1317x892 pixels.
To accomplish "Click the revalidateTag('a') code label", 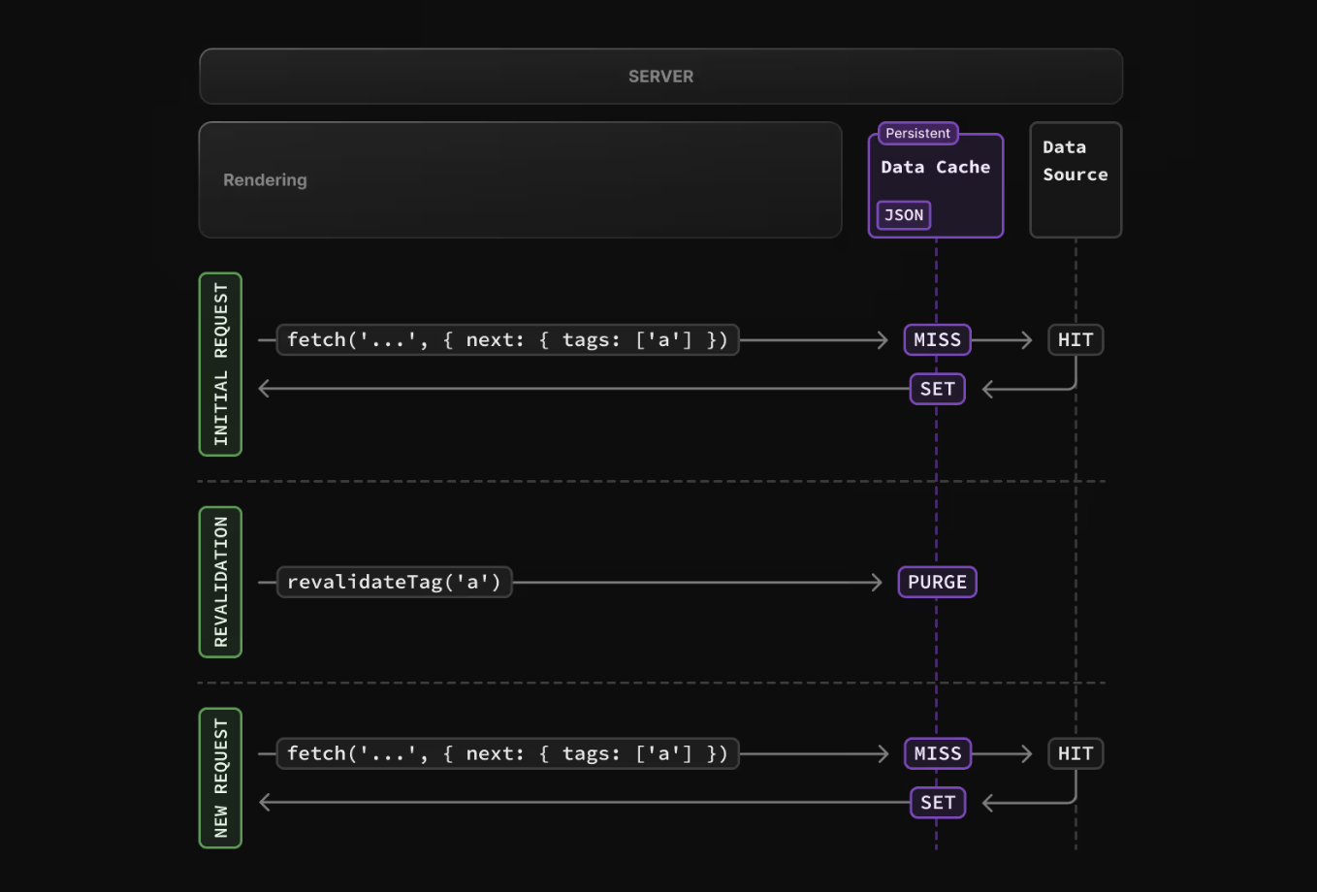I will coord(394,583).
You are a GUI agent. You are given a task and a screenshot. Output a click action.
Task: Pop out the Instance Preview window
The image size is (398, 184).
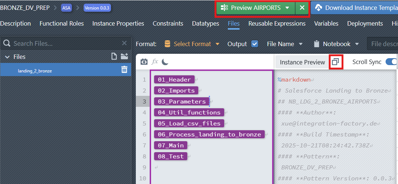pos(335,62)
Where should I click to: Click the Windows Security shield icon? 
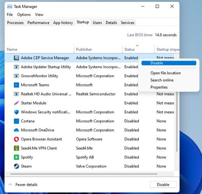17,112
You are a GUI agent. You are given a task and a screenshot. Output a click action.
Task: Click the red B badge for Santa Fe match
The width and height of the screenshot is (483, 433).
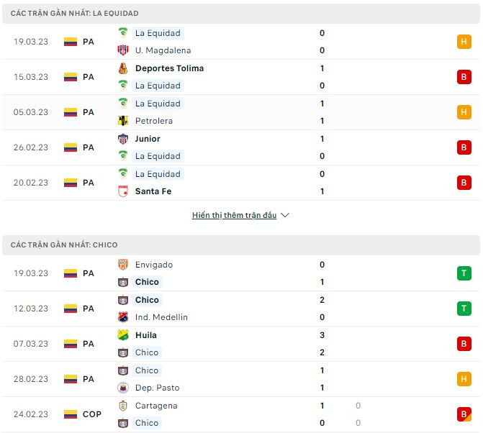(x=464, y=183)
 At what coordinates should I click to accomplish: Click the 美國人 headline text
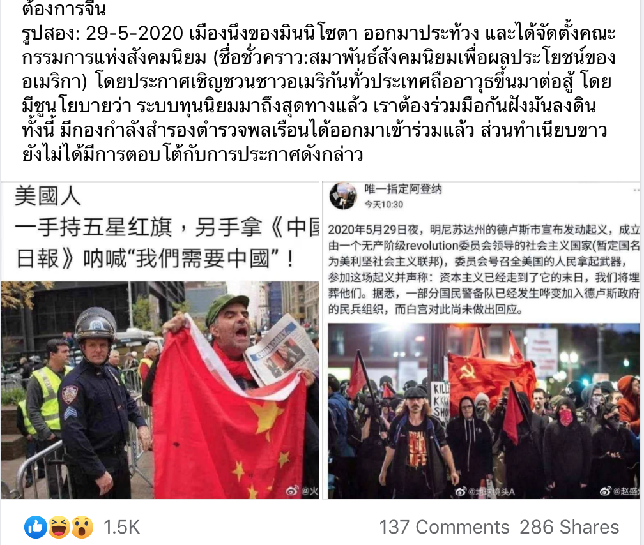[48, 196]
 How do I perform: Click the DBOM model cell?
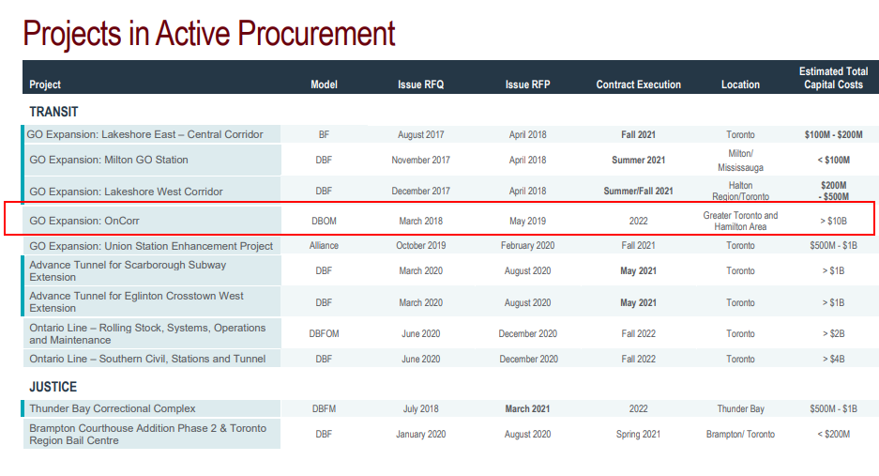[x=324, y=222]
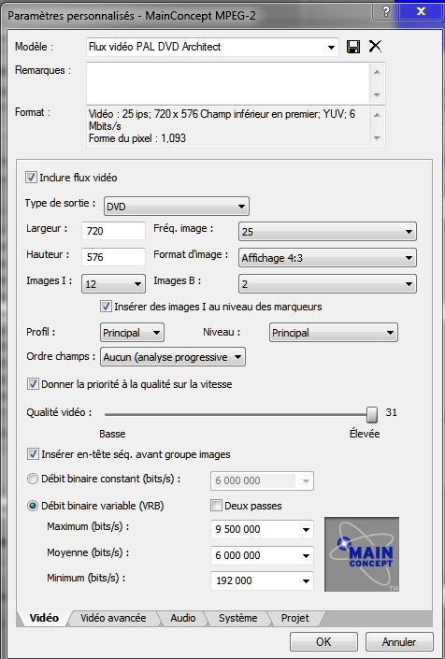Click the Remarques scroll up arrow

[377, 72]
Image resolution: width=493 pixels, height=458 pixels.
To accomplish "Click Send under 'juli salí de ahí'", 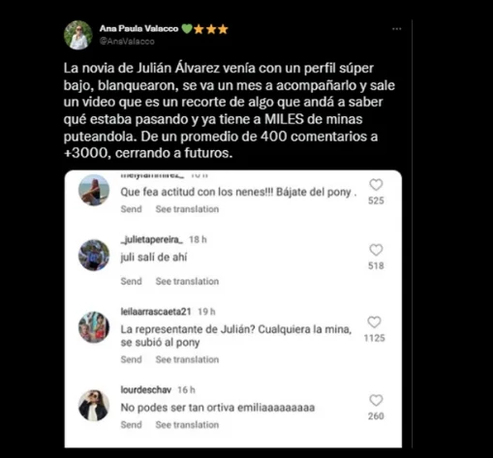I will [x=131, y=281].
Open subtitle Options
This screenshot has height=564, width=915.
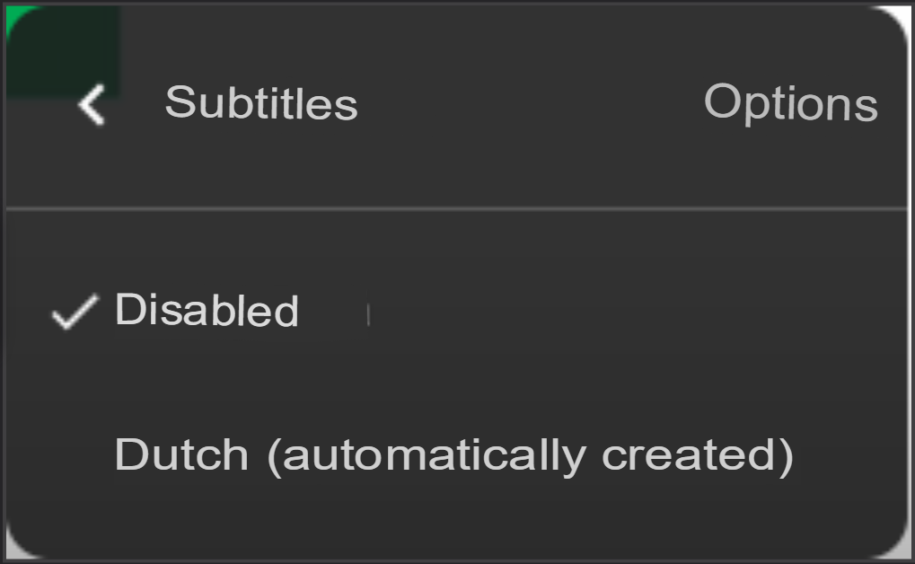[790, 103]
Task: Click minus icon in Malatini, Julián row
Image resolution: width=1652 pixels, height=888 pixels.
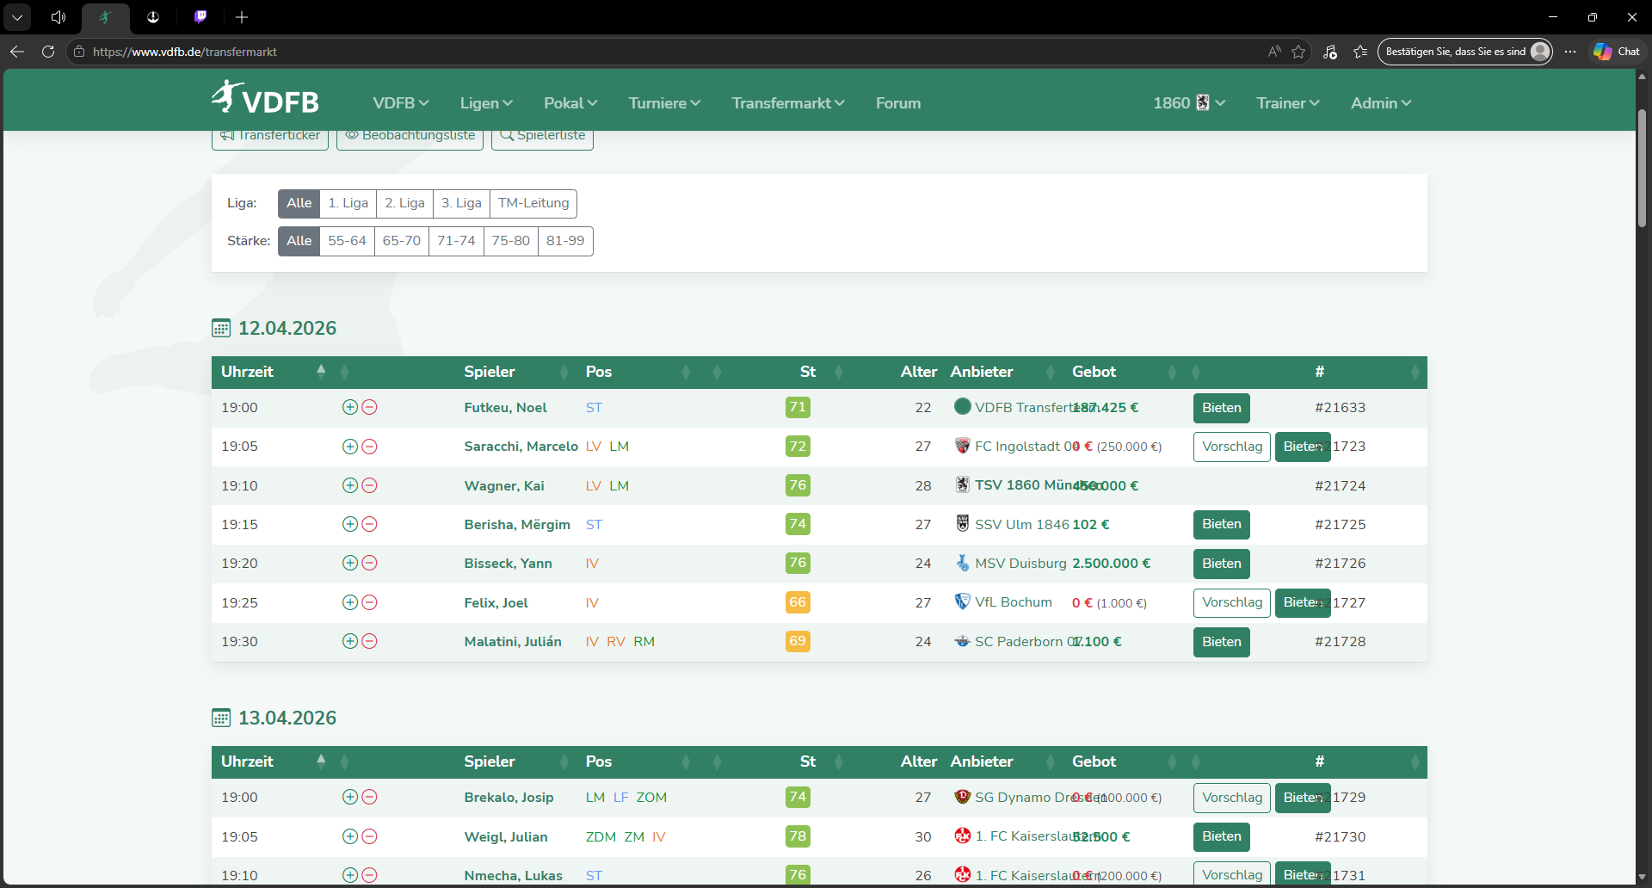Action: [370, 641]
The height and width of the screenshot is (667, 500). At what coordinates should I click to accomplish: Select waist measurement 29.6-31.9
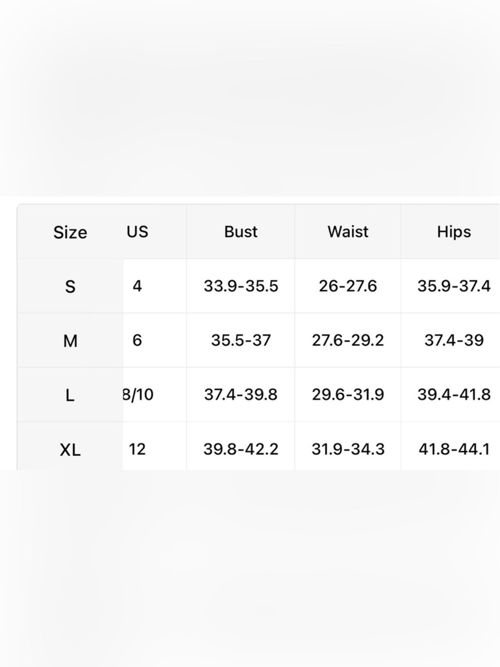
* * * * * * *
**Description of the task**
Print the lines from the line with "This screenshot has height=564, width=915." to the end of the data above. Include both ends, exclude the pictures, and add nothing else.

**Your response**
This screenshot has height=564, width=915.
[790, 103]
Task: Click minus icon in Malatini, Julián row
Image resolution: width=1652 pixels, height=888 pixels.
Action: [370, 641]
The height and width of the screenshot is (667, 500). At what coordinates should I click to accomplish: Select waist measurement 29.6-31.9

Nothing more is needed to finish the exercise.